### Check device

In [None]:
!nvidia-smi

### Install packages

In [None]:
!pip install -q -U diffusers transformers accelerate

### Clear memory cache method

In [3]:
import gc
import torch

def clear_cache():
  gc.collect()
  torch.cuda.empty_cache()
  torch.cuda.reset_peak_memory_stats()

### Prompts & Artist

In [4]:
artist = "Paul Cezanne"
negative_prompt = "worst quality, normal quality, low quality, low res, blurry, distortion, text, watermark, logo, banner, extra digits, cropped, jpeg artifacts, signature, username, error, sketch, duplicate, ugly, monochrome, horror, geometry, mutation, disgusting, bad anatomy, bad proportions, bad quality, deformed, disconnected limbs, out of frame, out of focus, dehydrated, disfigured, extra arms, extra limbs, extra hands, fused fingers, gross proportions, long neck, jpeg, malformed limbs, mutated, mutated hands, mutated limbs, missing arms, missing fingers, picture frame, poorly drawn hands, poorly drawn face, collage, pixel, pixelated, grainy, color aberration, amputee, autograph, bad illustration, beyond the borders, blank background, body out of frame, boring background, branding, cut off, dismembered, disproportioned, distorted, draft, duplicated features, extra fingers, extra legs, fault, flaw, grains, hazy, identifying mark, improper scale, incorrect physiology, incorrect ratio, indistinct, kitsch, low resolution, macabre, malformed, mark, misshapen, missing hands, missing legs, mistake, morbid, mutilated, off-screen, outside the picture, poorly drawn feet, printed words, render, repellent, replicate, reproduce, revolting dimensions, script, shortened, sign, split image, squint, storyboard, tiling, trimmed, unfocused, unattractive, unnatural pose, unreal engine, unsightly, written language, nsfw"

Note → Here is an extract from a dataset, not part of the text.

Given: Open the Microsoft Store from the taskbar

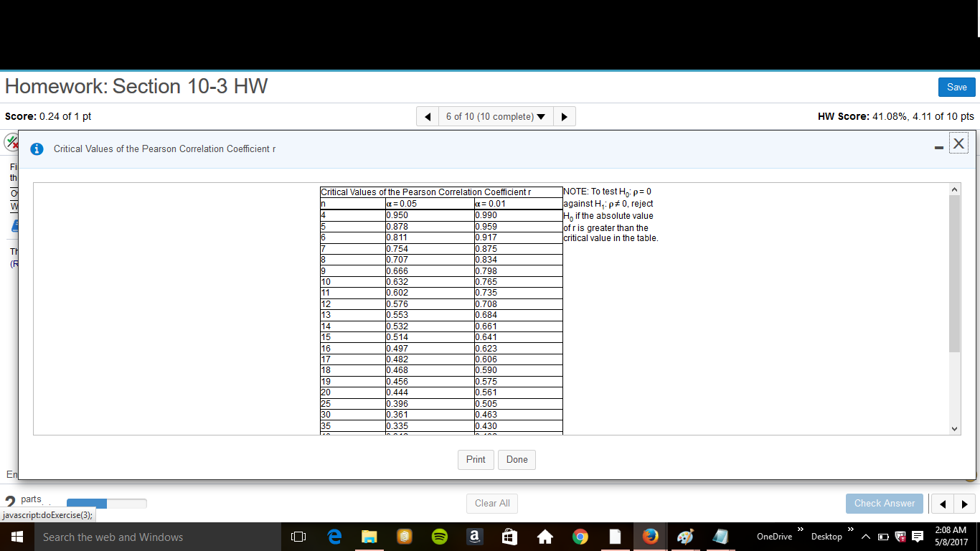Looking at the screenshot, I should pyautogui.click(x=509, y=536).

prompt = f"fish flying in the sky in {artist} style, centered composition, photorealistic, masterpiece, 4k"

### Import pipeline

In [None]:
from time import time
from diffusers import AutoPipelineForText2Image, KandinskyPipeline, MarigoldDepthPipeline, MarigoldNormalsPipeline, StableVideoDiffusionPipeline
from diffusers.utils import load_image, export_to_video

### Stable Diffusion inference

In [None]:
pipeline = AutoPipelineForText2Image.from_pretrained(
	"stable-diffusion-v1-5/stable-diffusion-v1-5",
 torch_dtype=torch.float16,
 variant="fp16"
).to("cuda")

start = time()
image_stable_diffusion = pipeline(
  prompt,
  negative_prompt,
  num_inference_steps=50,
  guidance_scale=8.5,
  seed=2025,
).images[0]
print(f"Time of inference is {time() - start}s")
image_stable_diffusion

### Marigold depths prediction

In [None]:
clear_cache()

pipeline_marigold = MarigoldDepthPipeline.from_pretrained(
    "prs-eth/marigold-depth-lcm-v1-0", variant="fp16", torch_dtype=torch.float16
).to("cuda")

depth = pipeline_marigold(image_stable_diffusion)

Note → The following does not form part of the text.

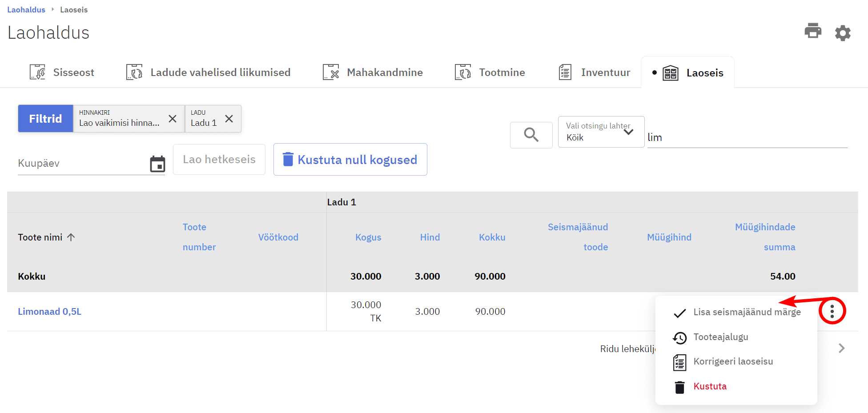Select Lisa seismajäänud märge menu option
The width and height of the screenshot is (868, 413).
pyautogui.click(x=747, y=312)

depth_spectral = pipeline_marigold.image_processor.visualize_depth(depth.prediction)
depth_spectral[0].save("image_depth_spectral.png")
depth_spectral[0]

In [None]:
depth_16bit = pipeline_marigold.image_processor.export_depth_to_16bit_png(depth.prediction)
depth_16bit[0].save("image_depth_16bit.png")
depth_16bit[0]

In [None]:
clear_cache()

pipeline_marigold_n = MarigoldNormalsPipeline.from_pretrained(
    "prs-eth/marigold-normals-lcm-v0-1", variant="fp16", torch_dtype=torch.float16
).to("cuda")

normals = pipeline_marigold_n(image_stable_diffusion)

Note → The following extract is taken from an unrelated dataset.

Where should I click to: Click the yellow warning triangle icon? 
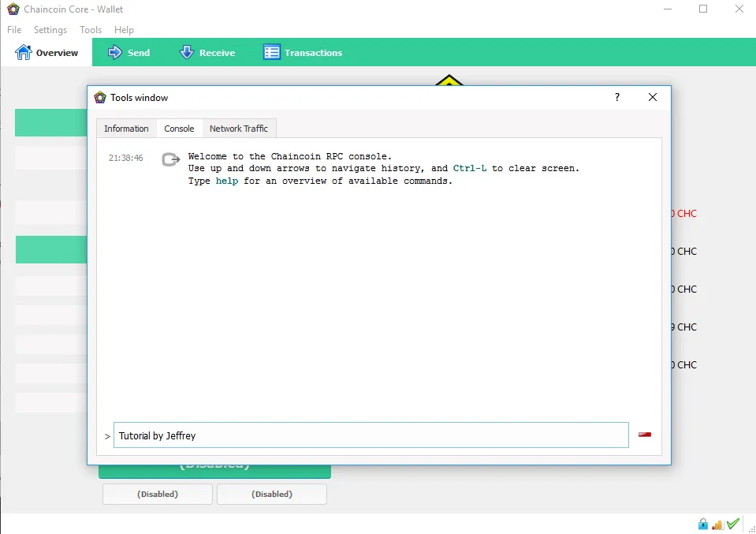click(x=449, y=80)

depth_normals = pipeline_marigold_n.image_processor.visualize_normals(normals.prediction)
depth_normals[0].save("image_normals.png")
depth_normals[0]

### Kandinsky inference

In [None]:
clear_cache()

pipeline = AutoPipelineForText2Image.from_pretrained(
  "kandinsky-community/kandinsky-2-1",
  torch_dtype=torch.float16
).to("cuda")

generator = torch.Generator("cuda").manual_seed(2025)

start = time()
image_kandinsky = pipeline(
  prompt,
  negative_prompt,
  guidance_scale=8.5,
).images[0]
print(f"Time of inference is {time() - start}s")
image_kandinsky

### Stable video diffusion inference

In [None]:
clear_cache()

pipeline = StableVideoDiffusionPipeline.from_pretrained(
  "stabilityai/stable-video-diffusion-img2vid-xt",
  torch_dtype=torch.float16,
  variant="fp16"
).to("cuda")

pipeline.enable_model_cpu_offload()
pipeline.unet.enable_forward_chunking()

# Image to revive
image = image_stable_diffusion

frames = pipeline(
    image,
    decode_chunk_size=2,
    generator=torch.manual_seed(2025),
    num_frames=25,
    motion_bucket_id=180,
    noise_aug_strength=0.1
  ).frames[0]

export_to_video(frames, "output_opt.mp4", fps=7)

### Marigold example for video

In [None]:
clear_cache()

import imageio
from PIL import Image
from tqdm import tqdm

from diffusers import AutoencoderTiny, utils

device = "cuda"
path_in = "output_opt.mp4"
path_out = "output_opt_depth.gif"

pipeline_marigold.vae = AutoencoderTiny.from_pretrained(
    "madebyollin/taesd", torch_dtype=torch.float16
).to(device)

pipeline_marigold.set_progress_bar_config(disable=True)

with imageio.get_reader(path_in) as reader:
    size = reader.get_meta_data()['size']
    last_frame_latent = None
    latent_common = torch.randn(
        (1, 4, 768 * size[1] // (8 * max(size)), 768 * size[0] // (8 * max(size)))
    ).to(device=device, dtype=torch.float16)

    out = []
    for frame_id, frame in tqdm(enumerate(reader), desc="Processing Video"):
        frame = Image.fromarray(frame)
        latents = latent_common
        if last_frame_latent is not None:
            latents = 0.9 * latents + 0.1 * last_frame_latent

        marigold_depth = pipeline_marigold(
			frame, match_input_resolution=False, latents=latents, output_latent=True
        )
        last_frame_latent = marigold_depth.latent
        out.append(pipeline_marigold.image_processor.visualize_depth(marigold_depth.prediction)[0])

    utils.export_to_gif(out, path_out, fps=reader.get_meta_data()['fps'])